Epicladonia sandstedei is a lichenicolous fungus that parasitises Cladonia rei.

In a study of the oribatid mite communities associated with three Cladonia species in a heavily contaminated habitat, Cladonia rei was shown to provide a good habitat for mites. Because of the great variation in the growth forms of its podetia, densely covered with propagules such as corticated granules, squamules and microsquamules as well as numerous non-corticated, farinose-to-granular soredia, the surface area/volume ratio of the lichen is higher compared to other studied Cladonia species. The rugged surface texture provides more microhabitats for both mites and the particles of organic matter that are their diet. This contrasts with Cladonia cariosa and Cladonia pyxidata, which have a less diverse morphology, and a lower diversity of oribatid inhabitants.
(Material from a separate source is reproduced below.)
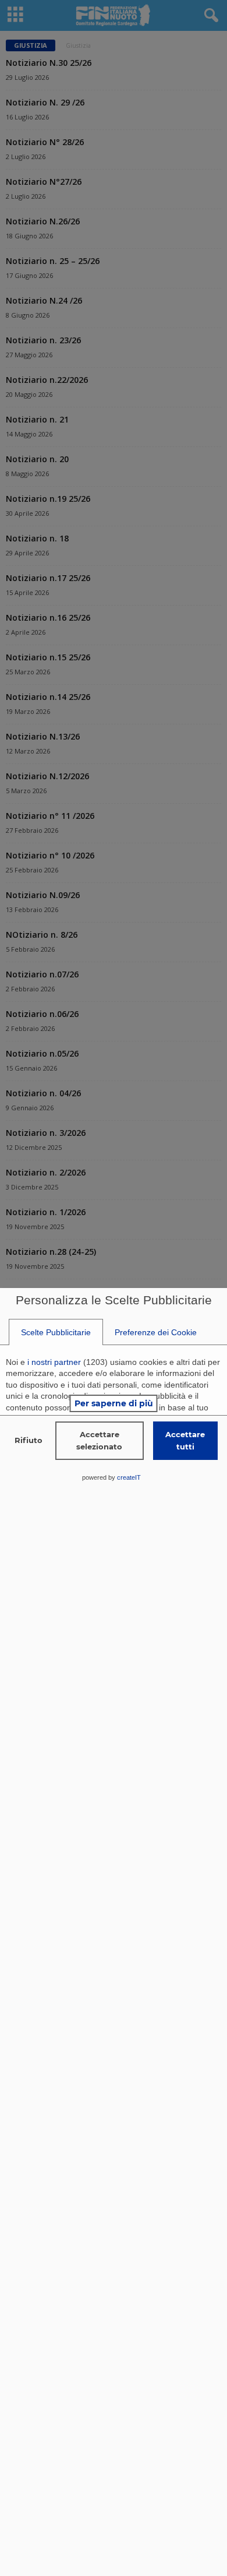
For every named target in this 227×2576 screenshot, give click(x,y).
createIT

The photobiont partners of Cladonia rei are to some extent dependent upon the environment. Although both Asterochloris and Trebouxia can associate with the fungus, "the presence of Trebouxia was directly related to anthropogenic sites with technogenic substrates, and the proportion of lichen specimens with these algae clearly depended on the level of heavy-metal soil pollution and the habitat type. Although Cladonia lichens were previously thought to be restricted to Asterochloris, they are able to start the relichenization process with Trebouxia under specific habitat conditions and to establish a stable association with these algae when colonization of disturbed sites takes place."